Restoration of ecosystems is good except when it's not.
What do you think about putting the dead rotting bodies of salmon into streams with water quality problems caused by excess nutrients? If you're like me, that sounds bad.
So why are smart and earnest conservationists doing it in the Molalla River, which is on Oregon's nutrient-polluted streams list? Because swarms of salmon used to die and rot in streams, so restoration means putting dead salmon bodies in streams where they "should" be. This seems to work in nutrient-limited streams, but a stream with nutrient excess may respond differently.
When salmon streams are healthy, then the rotting bodies feed bugs and fish. When salmon streams are degraded, lacking native species, and already burdened with excess nutrients, then adding more nutrients isn't likely to restore anything.
There's nothing magic about salmon carcasses. They will feed and make more of whatever lives there.
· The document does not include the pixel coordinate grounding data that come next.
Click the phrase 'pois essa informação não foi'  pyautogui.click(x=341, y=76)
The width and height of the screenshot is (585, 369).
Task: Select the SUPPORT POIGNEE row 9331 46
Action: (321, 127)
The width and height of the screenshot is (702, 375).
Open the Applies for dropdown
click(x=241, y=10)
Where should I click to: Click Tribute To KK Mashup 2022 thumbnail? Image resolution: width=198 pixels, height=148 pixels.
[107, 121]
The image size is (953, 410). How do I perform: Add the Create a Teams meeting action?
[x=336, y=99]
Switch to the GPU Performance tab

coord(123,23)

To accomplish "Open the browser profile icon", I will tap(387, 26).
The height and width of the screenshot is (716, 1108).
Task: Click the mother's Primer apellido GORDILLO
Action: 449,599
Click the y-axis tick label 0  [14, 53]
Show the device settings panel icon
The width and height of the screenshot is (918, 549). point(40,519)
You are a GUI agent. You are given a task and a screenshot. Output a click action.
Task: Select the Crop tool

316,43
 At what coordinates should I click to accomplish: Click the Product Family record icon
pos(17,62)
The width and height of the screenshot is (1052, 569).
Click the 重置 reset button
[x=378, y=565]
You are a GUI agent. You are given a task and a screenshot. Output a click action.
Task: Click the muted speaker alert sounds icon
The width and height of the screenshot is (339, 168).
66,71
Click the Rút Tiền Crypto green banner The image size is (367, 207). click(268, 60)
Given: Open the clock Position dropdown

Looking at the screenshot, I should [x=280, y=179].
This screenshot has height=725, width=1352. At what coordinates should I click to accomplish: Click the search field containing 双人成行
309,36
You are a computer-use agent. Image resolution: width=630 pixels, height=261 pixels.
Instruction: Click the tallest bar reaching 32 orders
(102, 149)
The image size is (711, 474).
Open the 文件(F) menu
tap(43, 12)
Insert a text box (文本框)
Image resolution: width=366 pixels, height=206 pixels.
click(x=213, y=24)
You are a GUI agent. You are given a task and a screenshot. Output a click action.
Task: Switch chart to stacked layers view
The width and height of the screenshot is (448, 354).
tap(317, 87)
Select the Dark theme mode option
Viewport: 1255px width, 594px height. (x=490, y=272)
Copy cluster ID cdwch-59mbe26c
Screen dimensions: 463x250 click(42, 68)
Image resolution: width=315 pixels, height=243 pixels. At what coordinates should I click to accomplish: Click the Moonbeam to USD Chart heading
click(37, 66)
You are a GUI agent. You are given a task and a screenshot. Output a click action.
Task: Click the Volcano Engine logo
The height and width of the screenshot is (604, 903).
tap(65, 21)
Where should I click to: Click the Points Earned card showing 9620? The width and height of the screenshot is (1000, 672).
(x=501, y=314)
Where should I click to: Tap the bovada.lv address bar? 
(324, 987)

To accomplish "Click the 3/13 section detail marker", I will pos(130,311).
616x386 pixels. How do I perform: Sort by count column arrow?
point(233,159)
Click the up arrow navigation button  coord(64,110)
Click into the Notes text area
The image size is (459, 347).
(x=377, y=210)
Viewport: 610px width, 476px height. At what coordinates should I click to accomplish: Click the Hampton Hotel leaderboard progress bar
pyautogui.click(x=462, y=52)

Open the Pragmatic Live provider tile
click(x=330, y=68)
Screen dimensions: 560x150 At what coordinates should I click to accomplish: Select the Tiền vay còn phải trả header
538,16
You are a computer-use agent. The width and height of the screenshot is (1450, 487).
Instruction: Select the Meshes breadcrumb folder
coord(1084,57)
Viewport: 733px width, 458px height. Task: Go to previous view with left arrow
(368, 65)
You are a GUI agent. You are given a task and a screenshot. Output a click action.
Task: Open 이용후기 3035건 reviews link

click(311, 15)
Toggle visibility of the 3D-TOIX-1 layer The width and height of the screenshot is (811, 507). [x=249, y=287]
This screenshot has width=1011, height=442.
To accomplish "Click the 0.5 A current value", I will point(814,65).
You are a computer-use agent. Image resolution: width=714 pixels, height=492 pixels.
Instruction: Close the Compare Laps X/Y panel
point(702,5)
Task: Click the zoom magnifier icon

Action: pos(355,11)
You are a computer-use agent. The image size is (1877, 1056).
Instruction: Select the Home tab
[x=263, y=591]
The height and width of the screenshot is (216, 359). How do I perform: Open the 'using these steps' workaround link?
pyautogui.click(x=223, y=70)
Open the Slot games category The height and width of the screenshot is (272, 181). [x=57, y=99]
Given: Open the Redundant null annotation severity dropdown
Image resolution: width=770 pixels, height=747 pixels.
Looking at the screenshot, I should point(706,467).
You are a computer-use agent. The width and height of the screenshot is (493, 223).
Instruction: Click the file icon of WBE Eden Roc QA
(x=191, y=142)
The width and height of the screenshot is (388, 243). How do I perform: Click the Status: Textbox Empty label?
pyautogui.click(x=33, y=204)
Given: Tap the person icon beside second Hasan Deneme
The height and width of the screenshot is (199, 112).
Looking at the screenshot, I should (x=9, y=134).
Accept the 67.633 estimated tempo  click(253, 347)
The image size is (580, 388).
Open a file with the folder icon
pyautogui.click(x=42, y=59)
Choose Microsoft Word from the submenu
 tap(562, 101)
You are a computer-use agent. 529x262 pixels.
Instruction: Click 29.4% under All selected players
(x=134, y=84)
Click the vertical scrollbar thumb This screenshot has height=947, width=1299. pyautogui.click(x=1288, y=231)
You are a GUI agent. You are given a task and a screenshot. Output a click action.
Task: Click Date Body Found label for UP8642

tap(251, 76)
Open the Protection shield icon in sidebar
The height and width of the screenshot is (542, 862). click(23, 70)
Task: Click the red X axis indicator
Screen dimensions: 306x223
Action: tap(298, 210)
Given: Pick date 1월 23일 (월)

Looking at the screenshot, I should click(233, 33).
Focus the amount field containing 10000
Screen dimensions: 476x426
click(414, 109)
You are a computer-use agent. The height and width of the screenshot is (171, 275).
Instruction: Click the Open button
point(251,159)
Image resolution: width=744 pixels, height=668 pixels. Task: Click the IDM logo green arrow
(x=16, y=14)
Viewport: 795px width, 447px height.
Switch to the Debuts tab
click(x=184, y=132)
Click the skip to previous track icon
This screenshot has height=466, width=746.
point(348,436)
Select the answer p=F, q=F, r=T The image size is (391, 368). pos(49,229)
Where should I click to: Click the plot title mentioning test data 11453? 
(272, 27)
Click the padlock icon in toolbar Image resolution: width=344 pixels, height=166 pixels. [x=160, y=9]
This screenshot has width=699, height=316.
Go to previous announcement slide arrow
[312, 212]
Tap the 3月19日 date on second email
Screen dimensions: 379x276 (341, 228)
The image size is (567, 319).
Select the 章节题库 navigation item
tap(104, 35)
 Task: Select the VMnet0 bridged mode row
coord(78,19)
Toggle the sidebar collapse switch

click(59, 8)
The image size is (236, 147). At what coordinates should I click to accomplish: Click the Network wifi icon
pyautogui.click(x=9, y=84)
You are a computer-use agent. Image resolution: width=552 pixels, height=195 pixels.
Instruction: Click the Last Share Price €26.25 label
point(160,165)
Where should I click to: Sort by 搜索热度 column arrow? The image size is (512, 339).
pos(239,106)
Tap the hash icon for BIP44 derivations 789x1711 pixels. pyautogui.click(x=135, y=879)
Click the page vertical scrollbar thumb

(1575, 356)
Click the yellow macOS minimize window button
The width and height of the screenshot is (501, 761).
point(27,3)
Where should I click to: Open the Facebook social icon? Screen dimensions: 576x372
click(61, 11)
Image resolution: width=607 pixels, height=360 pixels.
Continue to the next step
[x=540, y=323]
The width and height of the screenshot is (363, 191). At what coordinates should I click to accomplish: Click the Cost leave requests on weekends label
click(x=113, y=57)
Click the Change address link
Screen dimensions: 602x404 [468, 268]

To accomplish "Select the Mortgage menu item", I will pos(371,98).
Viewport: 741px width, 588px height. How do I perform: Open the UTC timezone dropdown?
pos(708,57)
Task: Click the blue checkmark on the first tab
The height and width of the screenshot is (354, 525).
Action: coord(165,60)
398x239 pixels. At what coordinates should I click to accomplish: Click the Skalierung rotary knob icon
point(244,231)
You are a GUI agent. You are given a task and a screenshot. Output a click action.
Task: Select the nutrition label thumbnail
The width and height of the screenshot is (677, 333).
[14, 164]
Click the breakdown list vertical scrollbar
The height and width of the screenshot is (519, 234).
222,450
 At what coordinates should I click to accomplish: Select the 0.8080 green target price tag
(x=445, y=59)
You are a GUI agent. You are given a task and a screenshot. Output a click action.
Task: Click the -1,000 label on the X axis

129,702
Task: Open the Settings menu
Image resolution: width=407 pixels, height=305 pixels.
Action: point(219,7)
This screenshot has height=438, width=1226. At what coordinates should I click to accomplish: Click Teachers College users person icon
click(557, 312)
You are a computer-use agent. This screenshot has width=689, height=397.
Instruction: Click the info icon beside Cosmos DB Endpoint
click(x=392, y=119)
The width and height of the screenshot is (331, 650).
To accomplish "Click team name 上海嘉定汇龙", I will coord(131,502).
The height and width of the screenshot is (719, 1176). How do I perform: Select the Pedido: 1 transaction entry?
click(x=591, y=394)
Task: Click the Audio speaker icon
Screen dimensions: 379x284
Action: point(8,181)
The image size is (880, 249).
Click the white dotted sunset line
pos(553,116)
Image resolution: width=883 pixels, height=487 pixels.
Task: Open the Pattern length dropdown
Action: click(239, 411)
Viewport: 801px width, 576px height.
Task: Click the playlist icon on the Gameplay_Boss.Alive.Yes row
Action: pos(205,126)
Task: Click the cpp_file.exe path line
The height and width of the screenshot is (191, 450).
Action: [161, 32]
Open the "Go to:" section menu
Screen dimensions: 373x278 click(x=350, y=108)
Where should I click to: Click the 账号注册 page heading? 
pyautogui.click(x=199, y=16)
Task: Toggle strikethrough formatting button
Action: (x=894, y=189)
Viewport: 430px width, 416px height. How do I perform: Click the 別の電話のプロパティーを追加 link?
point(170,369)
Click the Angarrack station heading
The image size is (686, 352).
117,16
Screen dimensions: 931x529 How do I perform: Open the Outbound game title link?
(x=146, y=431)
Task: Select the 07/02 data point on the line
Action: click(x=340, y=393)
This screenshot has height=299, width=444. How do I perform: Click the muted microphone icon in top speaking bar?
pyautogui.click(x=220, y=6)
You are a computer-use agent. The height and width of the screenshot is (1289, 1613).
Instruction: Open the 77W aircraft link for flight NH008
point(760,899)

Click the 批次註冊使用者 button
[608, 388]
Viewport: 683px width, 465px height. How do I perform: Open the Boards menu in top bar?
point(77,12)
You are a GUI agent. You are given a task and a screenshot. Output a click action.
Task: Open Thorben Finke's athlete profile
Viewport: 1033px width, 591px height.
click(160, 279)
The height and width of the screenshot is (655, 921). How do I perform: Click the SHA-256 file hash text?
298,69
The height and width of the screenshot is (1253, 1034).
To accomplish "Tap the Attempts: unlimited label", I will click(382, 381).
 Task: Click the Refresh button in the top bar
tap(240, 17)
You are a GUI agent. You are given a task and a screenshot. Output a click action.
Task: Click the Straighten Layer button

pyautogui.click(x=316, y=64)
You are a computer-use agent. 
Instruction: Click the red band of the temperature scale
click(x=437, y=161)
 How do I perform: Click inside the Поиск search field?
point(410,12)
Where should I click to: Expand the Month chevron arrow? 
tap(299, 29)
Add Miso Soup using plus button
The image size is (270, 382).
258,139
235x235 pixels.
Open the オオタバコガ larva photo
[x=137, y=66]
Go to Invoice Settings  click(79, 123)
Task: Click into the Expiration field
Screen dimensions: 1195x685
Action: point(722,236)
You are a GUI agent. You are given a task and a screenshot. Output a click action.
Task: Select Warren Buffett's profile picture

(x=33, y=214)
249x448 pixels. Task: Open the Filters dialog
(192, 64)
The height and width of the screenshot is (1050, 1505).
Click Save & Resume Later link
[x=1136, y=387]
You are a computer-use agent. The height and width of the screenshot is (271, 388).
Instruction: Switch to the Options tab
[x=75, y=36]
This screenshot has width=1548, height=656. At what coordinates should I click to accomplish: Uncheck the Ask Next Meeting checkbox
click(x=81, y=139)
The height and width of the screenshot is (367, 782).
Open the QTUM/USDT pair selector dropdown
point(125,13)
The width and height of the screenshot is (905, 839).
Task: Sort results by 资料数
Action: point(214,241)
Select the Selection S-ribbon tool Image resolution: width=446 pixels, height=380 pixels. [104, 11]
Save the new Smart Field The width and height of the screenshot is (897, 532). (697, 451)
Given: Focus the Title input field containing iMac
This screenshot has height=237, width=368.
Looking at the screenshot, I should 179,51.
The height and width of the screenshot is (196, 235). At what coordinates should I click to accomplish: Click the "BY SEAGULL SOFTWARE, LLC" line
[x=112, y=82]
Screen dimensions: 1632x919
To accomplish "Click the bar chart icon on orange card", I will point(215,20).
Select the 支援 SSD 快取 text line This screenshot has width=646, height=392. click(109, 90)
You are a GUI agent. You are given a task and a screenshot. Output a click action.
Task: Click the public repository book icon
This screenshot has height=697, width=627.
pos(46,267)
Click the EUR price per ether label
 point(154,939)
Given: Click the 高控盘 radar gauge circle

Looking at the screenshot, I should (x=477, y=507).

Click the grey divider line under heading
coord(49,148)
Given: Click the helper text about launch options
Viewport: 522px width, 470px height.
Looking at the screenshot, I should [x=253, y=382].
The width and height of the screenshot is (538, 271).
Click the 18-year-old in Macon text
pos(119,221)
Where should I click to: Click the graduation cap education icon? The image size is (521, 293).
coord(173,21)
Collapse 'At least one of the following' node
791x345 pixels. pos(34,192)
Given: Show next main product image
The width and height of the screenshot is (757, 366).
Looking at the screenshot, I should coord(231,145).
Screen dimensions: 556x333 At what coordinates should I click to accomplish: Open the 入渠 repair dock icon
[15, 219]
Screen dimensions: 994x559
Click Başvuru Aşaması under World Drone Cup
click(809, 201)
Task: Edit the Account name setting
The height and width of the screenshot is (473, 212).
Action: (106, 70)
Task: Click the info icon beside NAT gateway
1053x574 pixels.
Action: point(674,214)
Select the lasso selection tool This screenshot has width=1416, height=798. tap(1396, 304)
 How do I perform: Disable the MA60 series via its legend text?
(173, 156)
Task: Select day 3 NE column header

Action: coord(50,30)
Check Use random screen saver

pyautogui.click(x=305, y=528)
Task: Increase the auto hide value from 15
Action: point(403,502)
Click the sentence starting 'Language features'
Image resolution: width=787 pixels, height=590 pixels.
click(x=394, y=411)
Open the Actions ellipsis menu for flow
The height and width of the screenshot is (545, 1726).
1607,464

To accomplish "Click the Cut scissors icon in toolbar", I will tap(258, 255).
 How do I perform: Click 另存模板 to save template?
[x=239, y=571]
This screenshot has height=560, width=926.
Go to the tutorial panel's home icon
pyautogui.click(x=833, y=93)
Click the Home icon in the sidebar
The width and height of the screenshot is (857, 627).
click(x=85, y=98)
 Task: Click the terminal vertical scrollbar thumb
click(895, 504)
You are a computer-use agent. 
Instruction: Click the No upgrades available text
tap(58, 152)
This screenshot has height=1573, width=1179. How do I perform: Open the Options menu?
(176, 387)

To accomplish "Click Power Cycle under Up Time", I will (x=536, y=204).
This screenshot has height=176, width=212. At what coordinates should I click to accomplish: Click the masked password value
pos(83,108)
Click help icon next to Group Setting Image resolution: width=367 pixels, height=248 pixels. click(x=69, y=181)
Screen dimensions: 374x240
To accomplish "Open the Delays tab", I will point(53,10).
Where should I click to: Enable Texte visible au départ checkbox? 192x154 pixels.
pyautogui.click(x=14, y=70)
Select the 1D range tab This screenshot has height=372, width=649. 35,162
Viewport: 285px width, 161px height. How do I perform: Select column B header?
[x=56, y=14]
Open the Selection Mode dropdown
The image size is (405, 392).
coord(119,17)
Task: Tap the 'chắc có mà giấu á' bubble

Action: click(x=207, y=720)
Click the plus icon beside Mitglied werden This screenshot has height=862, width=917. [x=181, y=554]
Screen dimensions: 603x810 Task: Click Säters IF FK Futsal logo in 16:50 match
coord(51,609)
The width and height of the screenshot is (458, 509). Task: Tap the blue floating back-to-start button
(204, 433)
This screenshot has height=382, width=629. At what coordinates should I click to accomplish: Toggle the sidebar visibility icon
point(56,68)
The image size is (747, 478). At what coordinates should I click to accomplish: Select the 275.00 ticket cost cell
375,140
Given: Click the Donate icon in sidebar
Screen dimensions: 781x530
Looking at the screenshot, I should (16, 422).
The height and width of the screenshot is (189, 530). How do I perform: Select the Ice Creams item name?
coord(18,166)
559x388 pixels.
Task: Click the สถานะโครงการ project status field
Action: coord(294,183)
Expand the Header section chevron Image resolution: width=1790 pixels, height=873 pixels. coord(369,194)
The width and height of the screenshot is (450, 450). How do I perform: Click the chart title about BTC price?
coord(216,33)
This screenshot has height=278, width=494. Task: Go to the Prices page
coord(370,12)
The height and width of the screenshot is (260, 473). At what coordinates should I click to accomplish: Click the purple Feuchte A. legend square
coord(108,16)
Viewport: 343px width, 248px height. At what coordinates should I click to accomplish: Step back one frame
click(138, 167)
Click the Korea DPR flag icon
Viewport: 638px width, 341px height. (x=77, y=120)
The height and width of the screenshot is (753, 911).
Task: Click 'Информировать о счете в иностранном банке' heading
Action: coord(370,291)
It what lives in a stream is algae and non-native fish, then salmon carcasses will only feed the unwelcome guests.
I like the idea of salmon carcasses in streams. But only at the end of a restoration process when habitat is good, native species are present, and the ecosystem is fairly healthy. I'm happy when the rotting bodies are native fish that just spawned after swimming upstream naturally.
But putting salmon in streams to jump-start the process may just worsen existing problems. All things in good time.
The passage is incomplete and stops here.